I have never experienced this in a normal job. Everyone is just too guarded. It seems like it would be more common in jobs/work that is more independent or requires emotion.

Writers, like Kahneman and Tversky, don't generally have someone monitoring their day to day activity. They can structure their work however it best suits them and the only person questioning their day to day decisions is the other person.

Emotion could be another avenue for this type of collaboration. While, I haven't experienced this fully in any job I did come close when I was coaching. In this case, you have a large group of people pulling for the same goal and attaining that goal generally requires more emotion than getting a promotion to management.

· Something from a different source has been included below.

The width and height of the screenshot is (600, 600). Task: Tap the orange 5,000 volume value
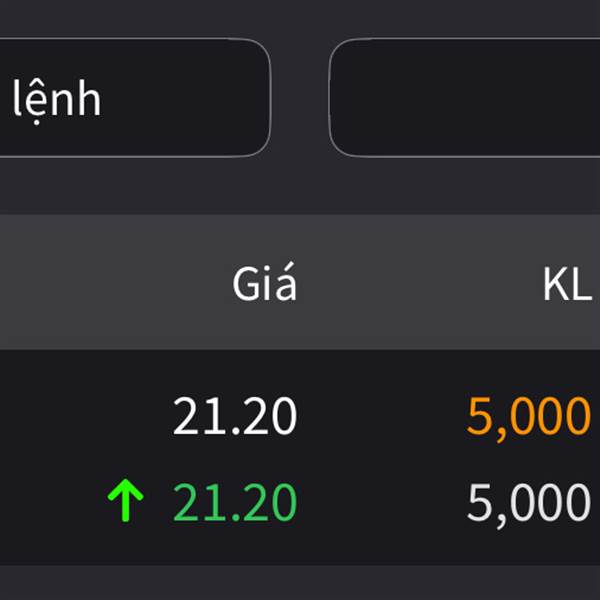(x=529, y=417)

Also, in the coaching case, you get immediate and direct feedback at all levels, even the head coach. This makes it easier to get close with another person, as you know exactly where you stand.

Toska2
Posts: 420
Joined: Fri Nov 20, 2015 8:51 pm

Re: Collaboration

Post by Toska2 »

Almost. I never met them again so I will never know if the feeling was mutual.

It was a four hour conversation of only questions. The direction of the questions said more about us than any answer could.

Oh. To answer more questions about it.

Being curious.
I tried to recreate it. I failed in the sense that I tried with people I knew and wanted to "solve" a superficial question instead of digging deeper. (My analogy is planting flower bulbs instead of a drainage ditch)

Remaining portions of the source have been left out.